Group deployment with Snappin failed and Lost GUI access. Fog server is down
-
I Deploy using groups to do my monthly updates for Java, Adobe productions, PLUS shortcut changes. I put everyone in a group likely I always do and made sure everyone is part of the snap-ins that are required for this push. I push to everyone in the group. When I push to this many PC normally fog website turns super slow and sometimes times out. As it normally does, turn slow, very slow. Then I lost the website. I figure give it some time, users started to call in and said their PC rebooted and uninstall Java. This happen on 254 PCs today. After rebooting fog server I still don’t have web access. . I reinstall it thinking I would gain access again. I got the log in screen and got to the home page. Click on tasks to see what the fog server is doing, I got page can’t be displayed. Now that is all I see.I am running Fog 1.5.4
-
I want you to search the /etc directory for www.conf file using.
find / -name www.conf
It should be in a parent directory with php-fpm in the name. You should only (better only) find one of these files. You need to edit it.

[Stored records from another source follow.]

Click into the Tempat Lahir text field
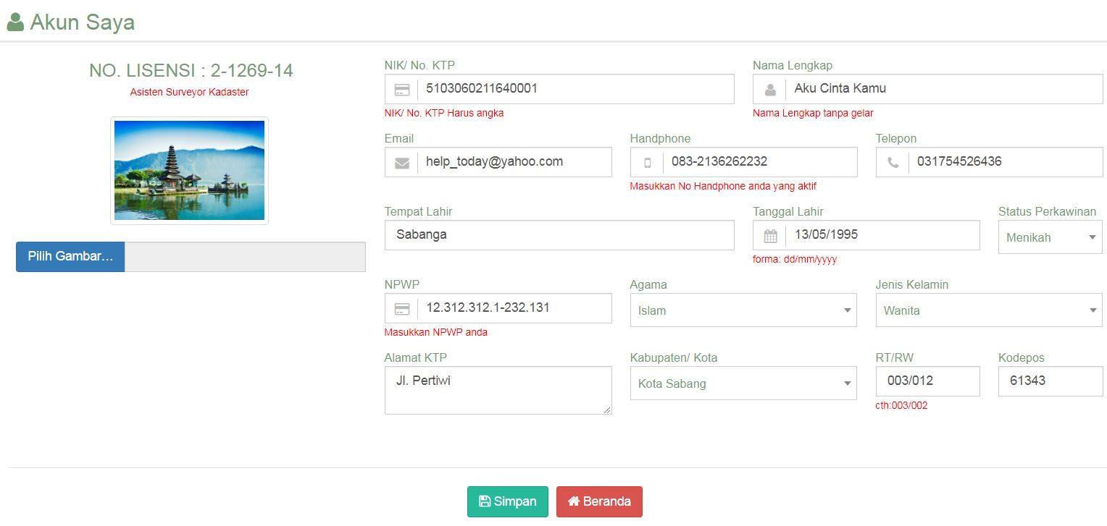 click(559, 235)
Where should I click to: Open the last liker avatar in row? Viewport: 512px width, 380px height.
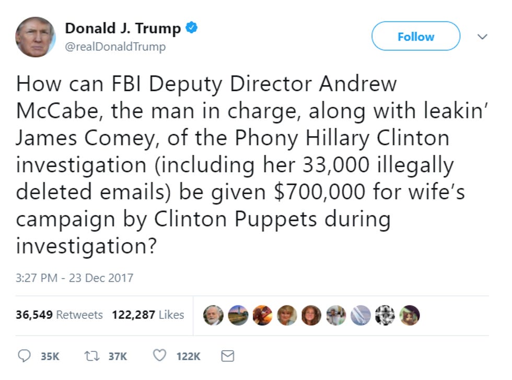pos(410,315)
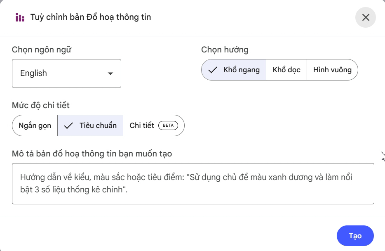This screenshot has height=251, width=385.
Task: Select the Ngắn gọn detail level
Action: point(35,126)
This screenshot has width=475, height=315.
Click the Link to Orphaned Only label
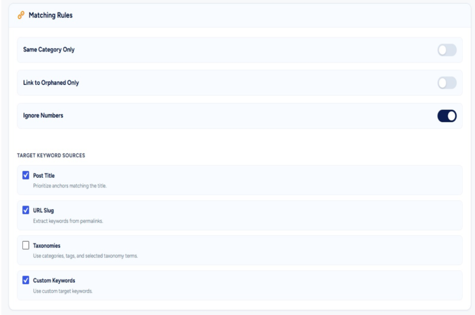pos(51,83)
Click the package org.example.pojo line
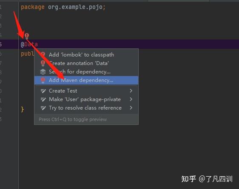Image resolution: width=239 pixels, height=189 pixels. [x=63, y=7]
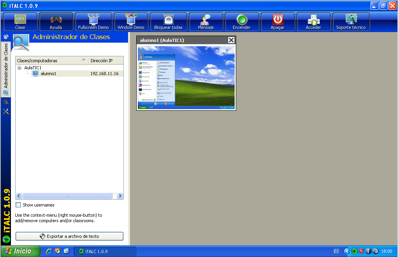
Task: Lock all computers with Bloquear todas
Action: pos(168,22)
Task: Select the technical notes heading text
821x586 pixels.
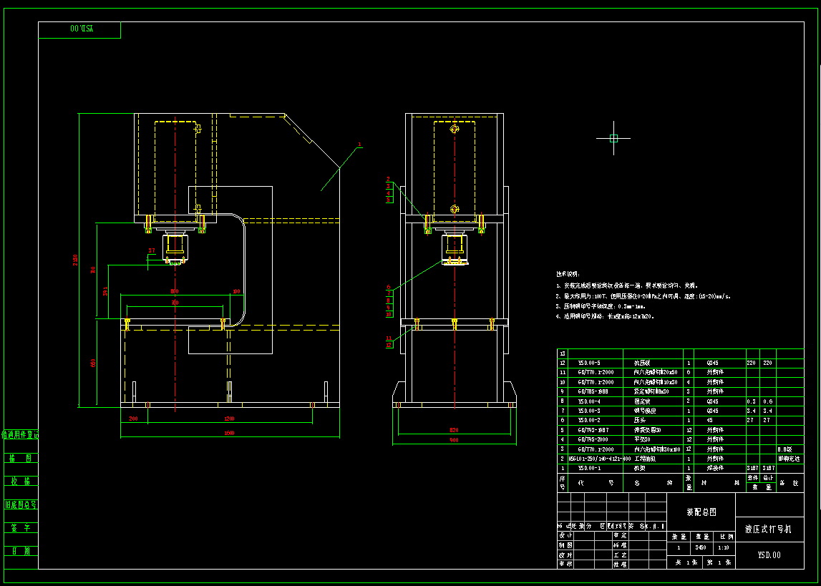Action: pyautogui.click(x=568, y=274)
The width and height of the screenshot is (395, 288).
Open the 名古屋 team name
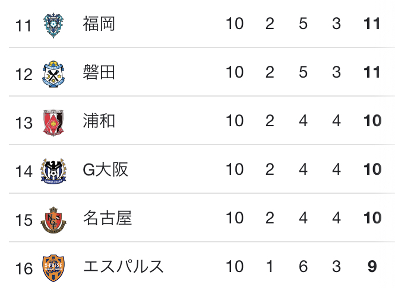click(108, 218)
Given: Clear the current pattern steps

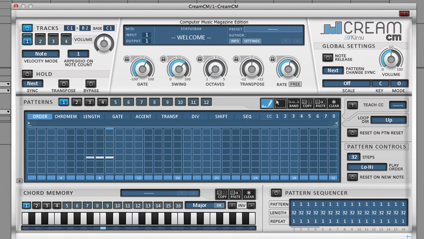Looking at the screenshot, I should (334, 103).
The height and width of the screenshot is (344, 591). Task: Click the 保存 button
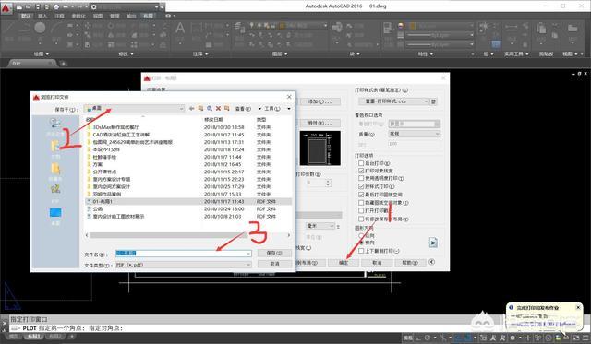point(274,253)
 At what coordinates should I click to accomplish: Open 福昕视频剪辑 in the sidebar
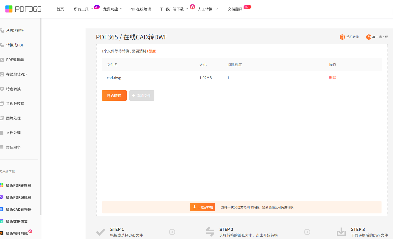coord(17,234)
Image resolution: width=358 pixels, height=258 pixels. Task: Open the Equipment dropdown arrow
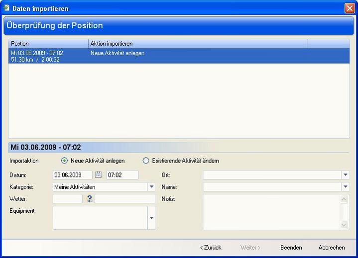pyautogui.click(x=151, y=218)
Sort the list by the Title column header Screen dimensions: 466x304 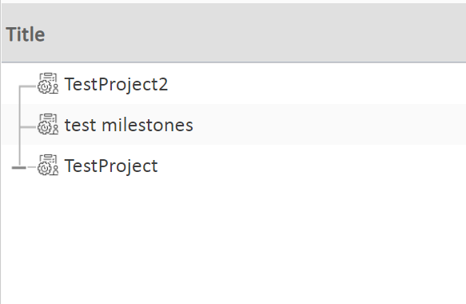pyautogui.click(x=26, y=34)
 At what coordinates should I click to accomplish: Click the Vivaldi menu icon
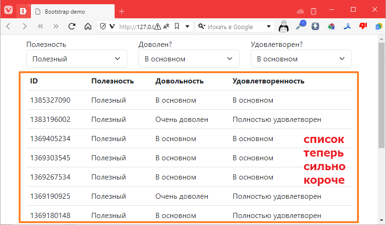click(x=8, y=10)
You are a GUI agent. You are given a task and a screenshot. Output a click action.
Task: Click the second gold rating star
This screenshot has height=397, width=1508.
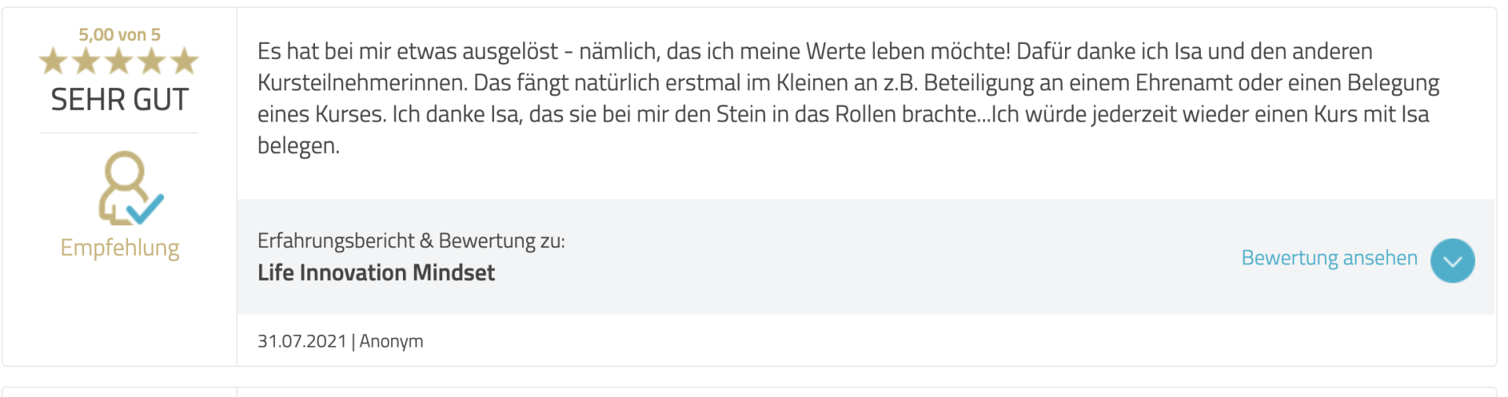[86, 60]
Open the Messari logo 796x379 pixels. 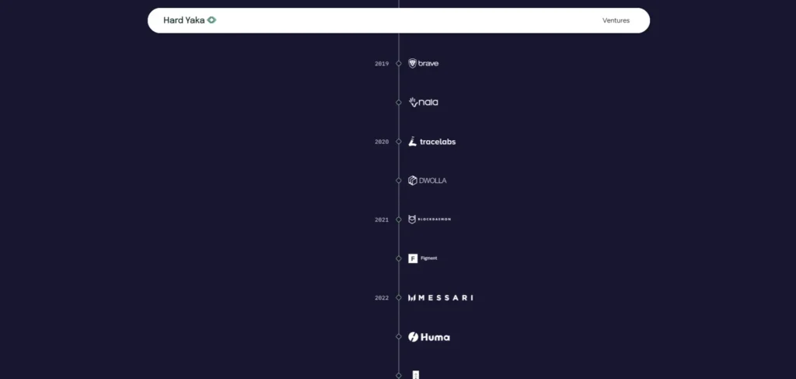tap(441, 298)
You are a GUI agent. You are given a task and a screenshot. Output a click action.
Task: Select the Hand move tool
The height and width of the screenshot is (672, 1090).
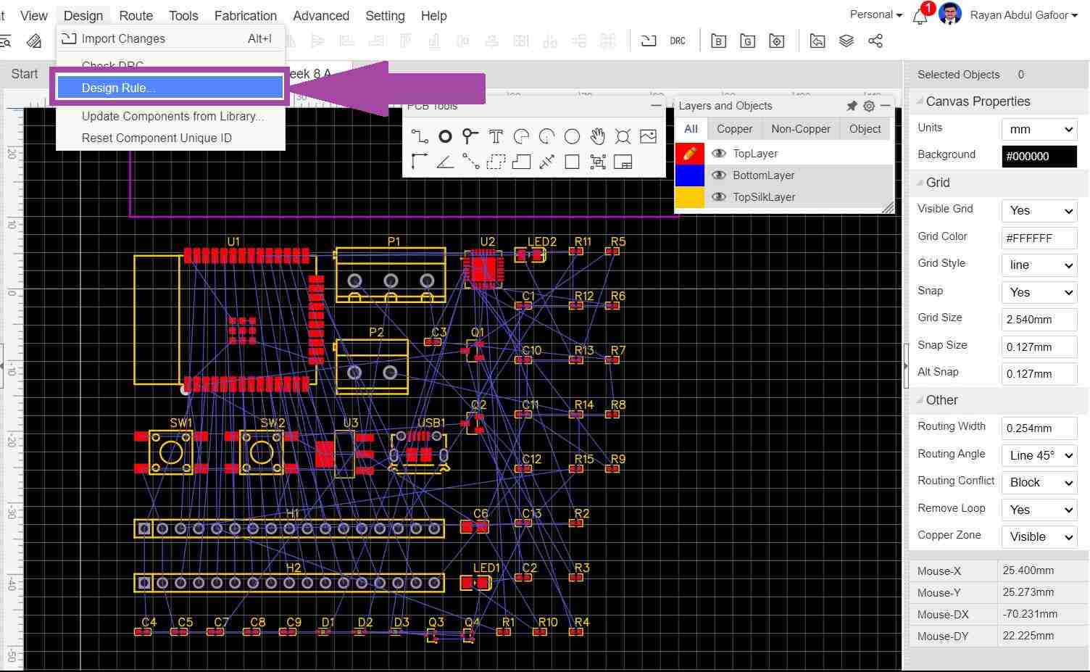(597, 136)
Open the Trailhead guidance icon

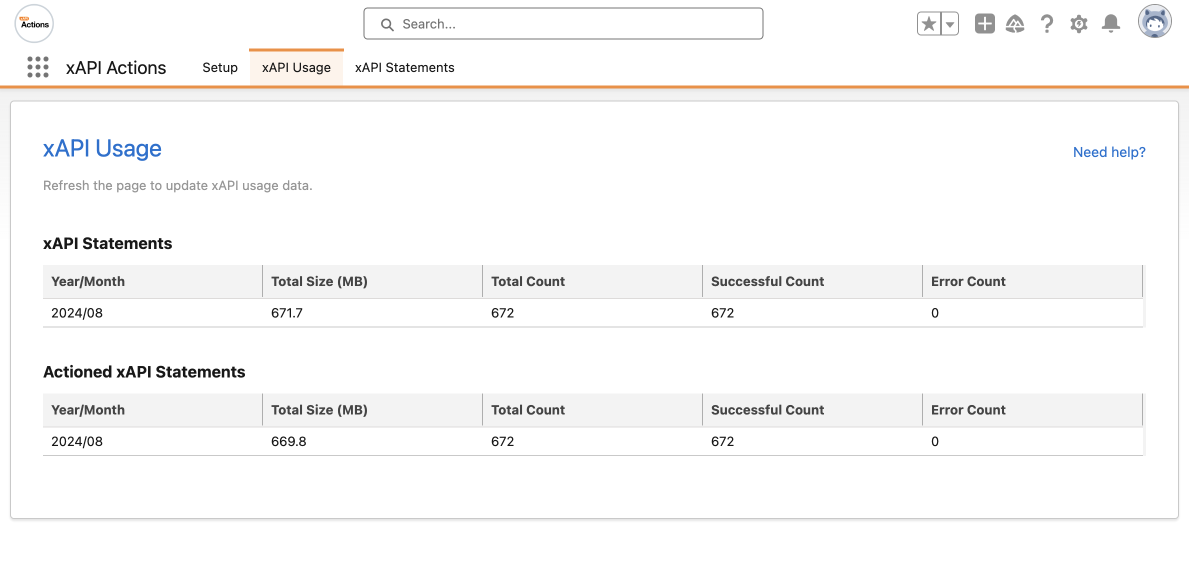click(1015, 24)
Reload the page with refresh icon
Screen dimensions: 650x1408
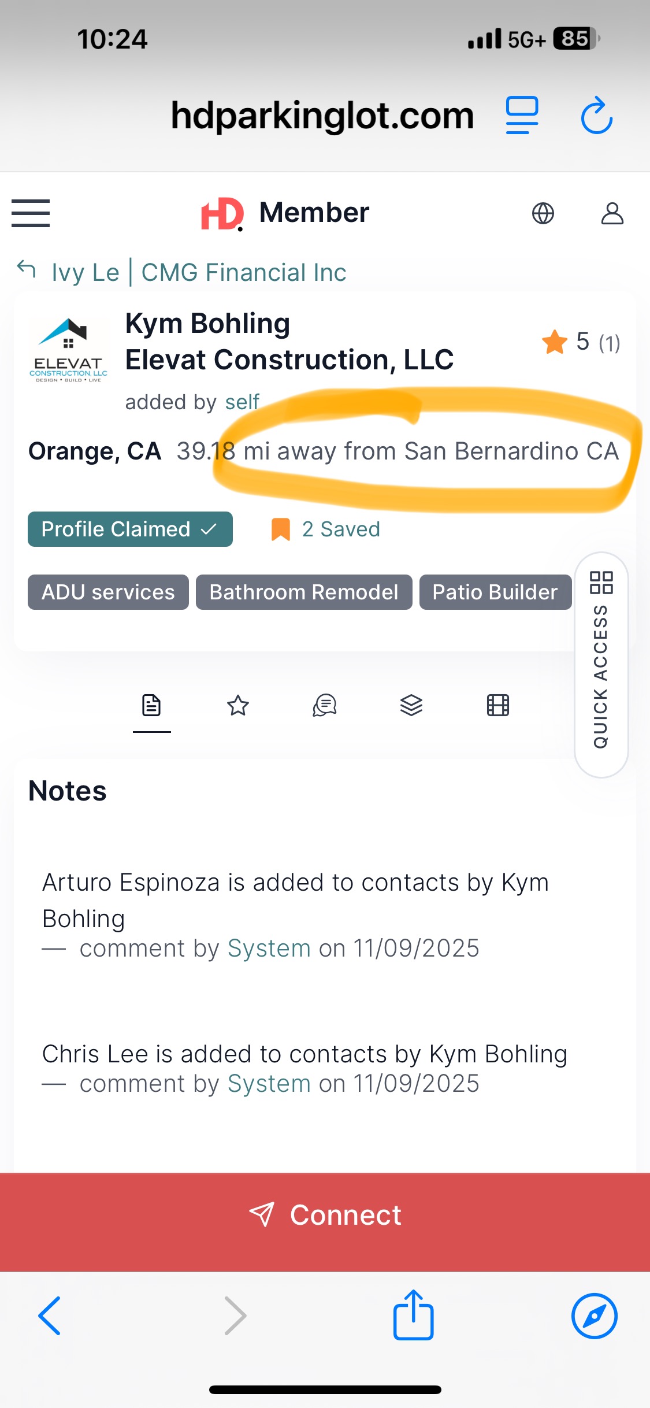tap(596, 116)
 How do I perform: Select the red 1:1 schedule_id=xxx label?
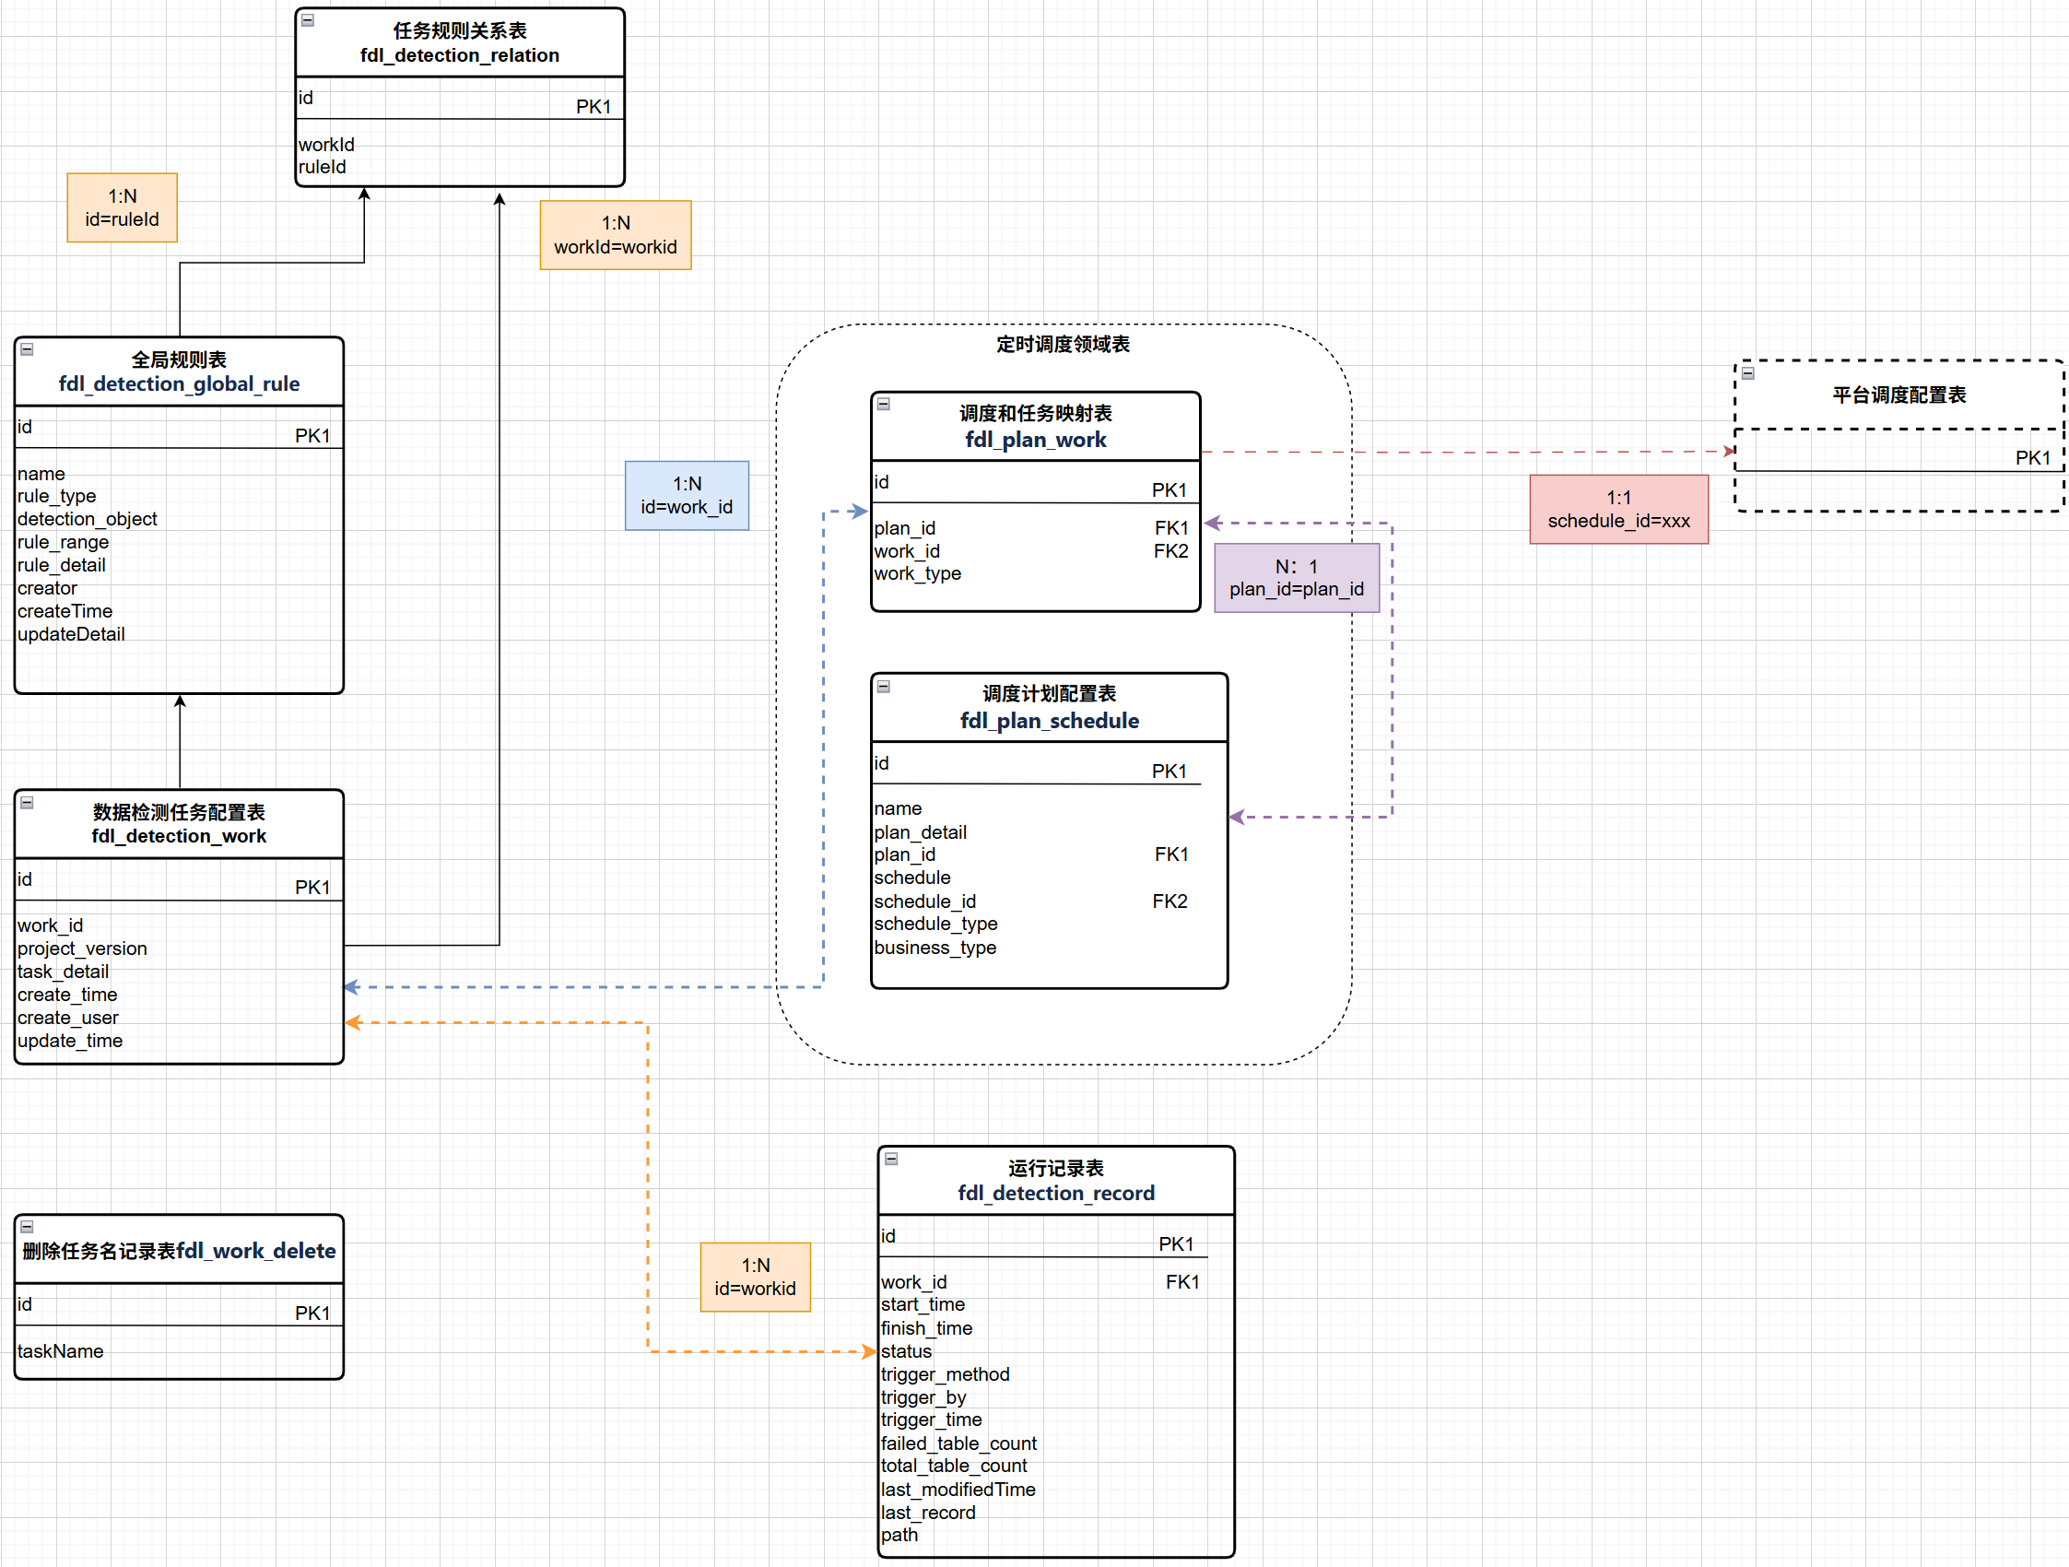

Search the file and confirm these settings are correctphp_admin_value[memory_limit] = 256M pm.max_requests = 2000 pm.max_children = 50 pm.min_spare_servers = 5 pm.start_servers = 5
You may find that max children is set to 35 and memory limit is commented out and set to 32MB. Sync the above values, save the www.conf file then reboot the fog server. That “should” address the webgui unresponsiveness.
-
I did find one file as you already said. The only thing I needed to change was admin vault memory limit and children. I rebooted the server and still no joy. Some how during the update when I type http://fogserver it does not auto resolve like it use too. Now it gives the apache everything works page. Anyways I type in http://fogserver I get apache website but takes FOREVER. Like 5 secs. It use to take 30 secs. A lot better their. When I try the whole website I get in chrome
The server is temporarily unable to service your request due to maintenance downtime or capacity problems. Please try again later.
-
@jhalbert OK, when you key in
http://<fogserver_ip>/fog
does it give you what you expect? This sounds like a redirect issue, but first try above.Also lets start by collecting a bit more information. What Host OS is your fog server running under?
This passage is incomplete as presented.